*What you have to do*: Could you print exactly the lines of the listing below, starting at the line that has "Screen dimensions: 831x489" and ending at the line that has "Click the orange Strefa", and only those lines?
============================================================
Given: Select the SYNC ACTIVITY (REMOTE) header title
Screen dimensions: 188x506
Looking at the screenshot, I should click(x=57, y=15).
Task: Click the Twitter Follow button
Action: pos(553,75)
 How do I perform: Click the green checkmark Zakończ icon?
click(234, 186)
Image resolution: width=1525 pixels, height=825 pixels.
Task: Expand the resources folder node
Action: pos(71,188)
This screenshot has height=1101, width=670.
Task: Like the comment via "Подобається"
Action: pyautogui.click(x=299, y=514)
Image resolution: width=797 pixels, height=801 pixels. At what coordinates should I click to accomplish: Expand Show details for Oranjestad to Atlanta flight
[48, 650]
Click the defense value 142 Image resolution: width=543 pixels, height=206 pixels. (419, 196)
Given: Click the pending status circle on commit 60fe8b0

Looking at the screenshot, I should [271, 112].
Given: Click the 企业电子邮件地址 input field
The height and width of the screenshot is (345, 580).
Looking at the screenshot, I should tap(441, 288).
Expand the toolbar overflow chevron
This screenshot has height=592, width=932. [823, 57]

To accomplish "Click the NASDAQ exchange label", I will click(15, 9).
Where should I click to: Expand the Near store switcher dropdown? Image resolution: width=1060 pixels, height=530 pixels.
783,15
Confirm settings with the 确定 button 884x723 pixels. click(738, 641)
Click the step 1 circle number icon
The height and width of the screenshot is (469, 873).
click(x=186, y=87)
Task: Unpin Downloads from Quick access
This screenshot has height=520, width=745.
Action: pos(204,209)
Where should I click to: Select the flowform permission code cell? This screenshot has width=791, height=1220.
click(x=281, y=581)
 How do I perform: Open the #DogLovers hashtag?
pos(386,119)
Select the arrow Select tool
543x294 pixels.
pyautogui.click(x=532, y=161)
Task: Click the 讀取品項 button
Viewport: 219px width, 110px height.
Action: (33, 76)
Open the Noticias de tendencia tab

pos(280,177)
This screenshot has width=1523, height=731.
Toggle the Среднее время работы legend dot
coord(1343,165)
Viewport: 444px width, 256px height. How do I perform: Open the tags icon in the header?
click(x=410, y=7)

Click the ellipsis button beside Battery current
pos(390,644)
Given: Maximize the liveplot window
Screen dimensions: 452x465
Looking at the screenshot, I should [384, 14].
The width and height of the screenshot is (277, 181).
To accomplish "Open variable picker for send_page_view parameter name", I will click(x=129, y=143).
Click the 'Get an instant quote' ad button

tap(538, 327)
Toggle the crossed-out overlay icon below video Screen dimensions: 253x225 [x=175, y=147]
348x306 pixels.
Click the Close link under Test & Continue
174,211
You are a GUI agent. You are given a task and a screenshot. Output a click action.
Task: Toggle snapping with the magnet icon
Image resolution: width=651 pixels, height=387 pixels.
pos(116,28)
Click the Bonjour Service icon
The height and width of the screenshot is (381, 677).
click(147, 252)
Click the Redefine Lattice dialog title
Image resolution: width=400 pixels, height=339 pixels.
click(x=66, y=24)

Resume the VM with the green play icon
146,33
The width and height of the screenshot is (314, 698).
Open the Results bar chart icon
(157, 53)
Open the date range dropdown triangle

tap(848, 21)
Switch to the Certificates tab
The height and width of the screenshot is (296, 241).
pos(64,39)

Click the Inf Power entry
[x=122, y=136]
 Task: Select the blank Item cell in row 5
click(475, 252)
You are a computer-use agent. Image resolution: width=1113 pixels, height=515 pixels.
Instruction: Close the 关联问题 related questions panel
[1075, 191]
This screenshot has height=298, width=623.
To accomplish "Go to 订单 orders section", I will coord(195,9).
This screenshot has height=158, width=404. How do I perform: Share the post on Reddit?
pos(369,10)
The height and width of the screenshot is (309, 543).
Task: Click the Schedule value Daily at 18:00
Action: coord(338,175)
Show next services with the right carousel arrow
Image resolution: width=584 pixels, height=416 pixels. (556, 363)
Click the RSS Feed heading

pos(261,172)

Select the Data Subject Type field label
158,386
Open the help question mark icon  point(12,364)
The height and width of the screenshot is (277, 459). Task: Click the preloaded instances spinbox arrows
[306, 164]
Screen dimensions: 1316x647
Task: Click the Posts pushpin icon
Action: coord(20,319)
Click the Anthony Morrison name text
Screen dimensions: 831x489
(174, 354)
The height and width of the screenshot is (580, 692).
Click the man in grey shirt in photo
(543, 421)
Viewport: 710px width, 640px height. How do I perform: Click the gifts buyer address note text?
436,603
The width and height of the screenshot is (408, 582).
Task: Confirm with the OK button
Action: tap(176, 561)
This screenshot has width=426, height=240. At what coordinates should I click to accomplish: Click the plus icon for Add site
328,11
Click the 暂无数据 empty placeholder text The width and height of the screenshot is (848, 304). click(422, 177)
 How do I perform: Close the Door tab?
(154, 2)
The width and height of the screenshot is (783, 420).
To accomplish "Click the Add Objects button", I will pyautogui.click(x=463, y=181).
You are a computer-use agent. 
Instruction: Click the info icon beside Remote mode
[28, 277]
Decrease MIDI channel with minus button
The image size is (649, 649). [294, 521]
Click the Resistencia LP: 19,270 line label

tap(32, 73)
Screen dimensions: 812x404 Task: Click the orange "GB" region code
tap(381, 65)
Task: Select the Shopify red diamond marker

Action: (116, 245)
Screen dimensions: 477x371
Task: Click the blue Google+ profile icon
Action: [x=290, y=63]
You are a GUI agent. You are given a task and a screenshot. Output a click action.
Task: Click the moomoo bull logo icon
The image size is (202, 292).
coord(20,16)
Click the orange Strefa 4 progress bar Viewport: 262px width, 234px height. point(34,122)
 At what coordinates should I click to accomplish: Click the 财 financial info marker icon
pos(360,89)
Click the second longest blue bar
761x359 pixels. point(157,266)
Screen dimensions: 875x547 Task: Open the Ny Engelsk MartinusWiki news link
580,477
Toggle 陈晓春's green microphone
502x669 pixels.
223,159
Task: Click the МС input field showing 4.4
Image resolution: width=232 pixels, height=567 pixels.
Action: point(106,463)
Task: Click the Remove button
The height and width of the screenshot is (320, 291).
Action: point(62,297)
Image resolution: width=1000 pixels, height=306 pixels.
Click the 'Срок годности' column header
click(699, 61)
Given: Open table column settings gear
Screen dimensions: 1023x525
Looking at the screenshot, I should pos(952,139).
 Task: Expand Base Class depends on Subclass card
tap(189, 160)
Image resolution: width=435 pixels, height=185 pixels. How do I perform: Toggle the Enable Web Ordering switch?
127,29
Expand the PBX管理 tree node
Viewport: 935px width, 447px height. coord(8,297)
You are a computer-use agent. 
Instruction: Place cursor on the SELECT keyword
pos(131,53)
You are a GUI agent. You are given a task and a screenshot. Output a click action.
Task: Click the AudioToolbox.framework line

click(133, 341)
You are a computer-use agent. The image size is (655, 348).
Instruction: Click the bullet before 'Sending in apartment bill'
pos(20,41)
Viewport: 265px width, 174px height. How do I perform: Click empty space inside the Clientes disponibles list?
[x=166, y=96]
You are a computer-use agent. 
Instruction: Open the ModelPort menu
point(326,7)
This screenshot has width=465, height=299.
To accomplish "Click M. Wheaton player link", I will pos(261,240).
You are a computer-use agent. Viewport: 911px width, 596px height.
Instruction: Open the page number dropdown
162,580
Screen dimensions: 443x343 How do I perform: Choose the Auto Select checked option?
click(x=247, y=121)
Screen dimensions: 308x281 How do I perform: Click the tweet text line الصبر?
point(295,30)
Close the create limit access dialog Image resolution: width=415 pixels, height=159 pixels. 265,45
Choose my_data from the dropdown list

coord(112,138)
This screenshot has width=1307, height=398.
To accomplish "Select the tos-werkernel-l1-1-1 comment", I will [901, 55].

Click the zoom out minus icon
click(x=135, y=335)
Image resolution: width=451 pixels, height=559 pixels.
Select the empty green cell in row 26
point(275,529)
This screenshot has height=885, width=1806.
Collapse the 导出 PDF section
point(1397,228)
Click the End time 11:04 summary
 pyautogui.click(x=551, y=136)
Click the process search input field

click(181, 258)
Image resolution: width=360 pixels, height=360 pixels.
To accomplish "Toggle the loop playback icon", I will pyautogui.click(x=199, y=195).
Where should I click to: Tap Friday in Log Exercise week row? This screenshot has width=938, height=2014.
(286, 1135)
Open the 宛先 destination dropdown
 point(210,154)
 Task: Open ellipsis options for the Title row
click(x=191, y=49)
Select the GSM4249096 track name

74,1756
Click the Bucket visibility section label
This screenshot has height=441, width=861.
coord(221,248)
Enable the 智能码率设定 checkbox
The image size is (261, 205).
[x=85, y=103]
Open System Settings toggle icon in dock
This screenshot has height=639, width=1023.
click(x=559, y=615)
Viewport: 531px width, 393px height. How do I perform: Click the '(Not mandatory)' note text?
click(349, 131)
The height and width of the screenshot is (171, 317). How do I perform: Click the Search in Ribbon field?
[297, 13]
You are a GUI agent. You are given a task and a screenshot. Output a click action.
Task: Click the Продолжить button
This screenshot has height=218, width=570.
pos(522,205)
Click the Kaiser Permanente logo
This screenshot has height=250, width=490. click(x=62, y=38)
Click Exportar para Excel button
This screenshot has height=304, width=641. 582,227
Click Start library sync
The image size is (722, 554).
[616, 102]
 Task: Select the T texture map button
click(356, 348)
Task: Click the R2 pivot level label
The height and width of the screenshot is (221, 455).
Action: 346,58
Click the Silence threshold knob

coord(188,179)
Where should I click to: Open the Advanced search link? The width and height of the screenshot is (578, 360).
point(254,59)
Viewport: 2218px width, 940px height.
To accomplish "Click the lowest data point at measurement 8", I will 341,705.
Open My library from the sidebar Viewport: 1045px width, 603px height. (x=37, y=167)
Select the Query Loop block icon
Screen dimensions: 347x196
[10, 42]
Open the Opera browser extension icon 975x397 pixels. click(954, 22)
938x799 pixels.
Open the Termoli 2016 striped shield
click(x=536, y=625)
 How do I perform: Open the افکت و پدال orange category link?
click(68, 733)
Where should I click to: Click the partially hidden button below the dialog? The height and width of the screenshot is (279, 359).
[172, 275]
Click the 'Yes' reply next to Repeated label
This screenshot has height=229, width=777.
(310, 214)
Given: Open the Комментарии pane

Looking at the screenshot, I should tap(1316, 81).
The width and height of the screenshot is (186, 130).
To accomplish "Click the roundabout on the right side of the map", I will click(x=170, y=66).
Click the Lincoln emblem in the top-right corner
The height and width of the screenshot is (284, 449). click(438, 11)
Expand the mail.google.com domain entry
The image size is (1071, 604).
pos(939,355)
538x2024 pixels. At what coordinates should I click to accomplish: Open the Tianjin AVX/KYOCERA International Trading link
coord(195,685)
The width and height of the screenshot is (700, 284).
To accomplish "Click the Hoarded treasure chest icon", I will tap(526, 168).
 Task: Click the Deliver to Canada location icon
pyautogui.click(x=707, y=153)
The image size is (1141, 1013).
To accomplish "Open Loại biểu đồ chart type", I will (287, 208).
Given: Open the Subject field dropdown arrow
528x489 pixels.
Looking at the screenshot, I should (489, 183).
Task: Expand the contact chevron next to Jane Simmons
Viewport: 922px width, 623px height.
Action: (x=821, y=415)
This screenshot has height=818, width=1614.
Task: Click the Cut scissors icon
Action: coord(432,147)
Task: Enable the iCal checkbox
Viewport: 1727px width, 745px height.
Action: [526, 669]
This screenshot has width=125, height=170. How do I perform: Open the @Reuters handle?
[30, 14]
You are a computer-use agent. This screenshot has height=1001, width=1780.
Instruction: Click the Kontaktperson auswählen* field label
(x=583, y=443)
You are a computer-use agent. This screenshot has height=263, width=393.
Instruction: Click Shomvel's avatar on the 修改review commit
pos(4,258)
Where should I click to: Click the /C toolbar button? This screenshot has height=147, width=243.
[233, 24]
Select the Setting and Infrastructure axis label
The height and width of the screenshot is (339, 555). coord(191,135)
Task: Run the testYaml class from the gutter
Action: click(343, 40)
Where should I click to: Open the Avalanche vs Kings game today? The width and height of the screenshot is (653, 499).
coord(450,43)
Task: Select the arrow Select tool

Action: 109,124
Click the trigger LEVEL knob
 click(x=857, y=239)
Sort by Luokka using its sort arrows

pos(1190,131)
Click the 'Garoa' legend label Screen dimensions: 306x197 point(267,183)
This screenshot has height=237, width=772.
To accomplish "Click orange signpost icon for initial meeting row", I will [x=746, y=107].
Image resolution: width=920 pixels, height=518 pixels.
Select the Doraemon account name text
============================================================
*Expected output*:
Screen dimensions: 831x489
(174, 354)
The height and width of the screenshot is (580, 692).
Click the man in grey shirt in photo
(543, 421)
Viewport: 710px width, 640px height. How do I perform: Click the gifts buyer address note text?
436,603
The width and height of the screenshot is (408, 582).
Task: Confirm with the OK button
Action: tap(176, 561)
This screenshot has width=426, height=240. At what coordinates should I click to accomplish: Click the plus icon for Add site
328,11
Click the 暂无数据 empty placeholder text The width and height of the screenshot is (848, 304). click(422, 177)
 How do I perform: Close the Door tab?
(154, 2)
The width and height of the screenshot is (783, 420).
To accomplish "Click the Add Objects button", I will pyautogui.click(x=463, y=181).
You are a computer-use agent. 
Instruction: Click the info icon beside Remote mode
[28, 277]
Decrease MIDI channel with minus button
The image size is (649, 649). [294, 521]
Click the Resistencia LP: 19,270 line label

tap(32, 73)
Screen dimensions: 812x404 Task: Click the orange "GB" region code
tap(381, 65)
Task: Select the Shopify red diamond marker

Action: (116, 245)
Screen dimensions: 477x371
Task: Click the blue Google+ profile icon
Action: [x=290, y=63]
You are a GUI agent. You are given a task and a screenshot. Output a click action.
Task: Click the moomoo bull logo icon
The image size is (202, 292).
coord(20,16)
Click the orange Strefa 4 progress bar Viewport: 262px width, 234px height. point(34,122)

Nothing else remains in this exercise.